One of the top biggest reasons workers leave their jobs is because they don’t feel their work is appreciated. Whether they feel they’re underpaid or that their work goes unnoticed, it leads to the same chain reaction: anger, stress and eventually giving their two weeks’ notice.

But that isn’t what employees want – and it isn’t what employers want either.  The uncertainty of the job market causes a huge amount of financial and emotional stress for employees. Meanwhile, employees don’t want to feel forced back into the uncertainty of the job market, and employers have don’t want to scramble to find new hires and they’ll have an agitated  workforce filled with unsatisfied workers.

So,  what’s the fix?

First, put yourself in your employees’ shoes. You have to understand what your employees feel they deserve and then identify what you can do to make them feel more valued. This isn’t as easy as giving everyone a raise, as the budget may not allow it, but you may find that not everyone is solely interested in making more money.

According to a recent report by the Society for Human Resource Management, the biggest drivers of employee satisfaction are, in order, respectful treatment of the employees in the workplace, compensation, benefits and job security.

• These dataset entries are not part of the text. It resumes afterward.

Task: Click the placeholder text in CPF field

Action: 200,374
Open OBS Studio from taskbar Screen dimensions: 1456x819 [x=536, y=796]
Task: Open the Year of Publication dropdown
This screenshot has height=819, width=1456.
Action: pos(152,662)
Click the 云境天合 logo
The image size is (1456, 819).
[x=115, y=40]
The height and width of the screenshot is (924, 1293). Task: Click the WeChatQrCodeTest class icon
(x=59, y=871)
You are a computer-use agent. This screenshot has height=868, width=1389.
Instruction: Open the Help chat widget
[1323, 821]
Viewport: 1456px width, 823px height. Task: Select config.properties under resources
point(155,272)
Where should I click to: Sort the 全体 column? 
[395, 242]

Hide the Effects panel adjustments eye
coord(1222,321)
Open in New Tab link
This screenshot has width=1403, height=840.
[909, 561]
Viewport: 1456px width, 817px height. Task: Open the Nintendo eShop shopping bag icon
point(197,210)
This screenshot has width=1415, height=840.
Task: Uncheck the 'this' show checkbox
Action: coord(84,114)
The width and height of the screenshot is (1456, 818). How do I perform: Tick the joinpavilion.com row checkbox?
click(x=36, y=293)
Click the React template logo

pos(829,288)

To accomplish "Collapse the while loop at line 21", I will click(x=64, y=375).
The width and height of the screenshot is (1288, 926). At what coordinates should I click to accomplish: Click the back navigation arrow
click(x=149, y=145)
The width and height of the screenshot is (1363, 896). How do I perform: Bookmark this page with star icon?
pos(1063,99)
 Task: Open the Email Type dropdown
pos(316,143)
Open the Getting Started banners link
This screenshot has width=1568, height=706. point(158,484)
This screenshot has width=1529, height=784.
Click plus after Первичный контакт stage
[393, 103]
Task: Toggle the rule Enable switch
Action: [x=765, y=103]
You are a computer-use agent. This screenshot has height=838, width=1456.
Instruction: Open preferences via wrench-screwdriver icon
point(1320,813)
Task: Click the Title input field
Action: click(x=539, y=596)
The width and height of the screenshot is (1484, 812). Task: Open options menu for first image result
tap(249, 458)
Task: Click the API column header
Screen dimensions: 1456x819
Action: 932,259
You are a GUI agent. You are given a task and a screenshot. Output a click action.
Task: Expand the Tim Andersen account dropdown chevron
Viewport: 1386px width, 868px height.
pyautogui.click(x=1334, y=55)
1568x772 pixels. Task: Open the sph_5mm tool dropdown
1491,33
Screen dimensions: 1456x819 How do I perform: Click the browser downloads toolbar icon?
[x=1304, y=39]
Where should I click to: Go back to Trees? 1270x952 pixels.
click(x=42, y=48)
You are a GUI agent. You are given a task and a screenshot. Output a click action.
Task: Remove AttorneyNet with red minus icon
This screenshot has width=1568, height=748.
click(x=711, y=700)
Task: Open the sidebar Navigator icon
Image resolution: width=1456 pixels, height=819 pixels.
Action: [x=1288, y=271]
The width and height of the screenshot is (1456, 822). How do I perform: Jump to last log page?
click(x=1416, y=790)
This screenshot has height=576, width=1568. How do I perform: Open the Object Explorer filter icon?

If you want to increase employee satisfaction and you’ve heard concerns about job security or the treatment of employees around the office, that’s where you should start. Or, if your employee reviews reveal that your workers are interested in new perks – like working remotely or a more flexible time-off policy – think about how you can implement these ideas without affecting productivity.

While you’re putting your new plans into action, remember that an employee’s age and experience may affect what perks they appreciate at work. According to the study, millennials reported the lowest levels of job satisfaction, while Boomers and those close to retirement were the happiest with their jobs. Think about what this means for the benefits you offer and the environment you’re creating. Everyone appreciates a day off, but some workers will value consistent raises while others want more vacation time.

If you’re unsure where to start, just ask your employees. No one knows what your employees want more than they do. It’s important to know your limits on what you can and cannot offer, but don’t let these barriers keep you from making any changes or improvements. Your workers will notice your efforts to address their concerns, whether it’s through new perks, raises or a combination of benefits.

So, on this Labor Day, understand that your show of appreciation doesn’t have to be an enormous change-of-management demonstration or once-in-a-lifetime bonus as long as it’s consistent, authentic and relevant to what your employees want. But putting in the effort to make your employees feel valued and appreciated will juice workplace profits over time.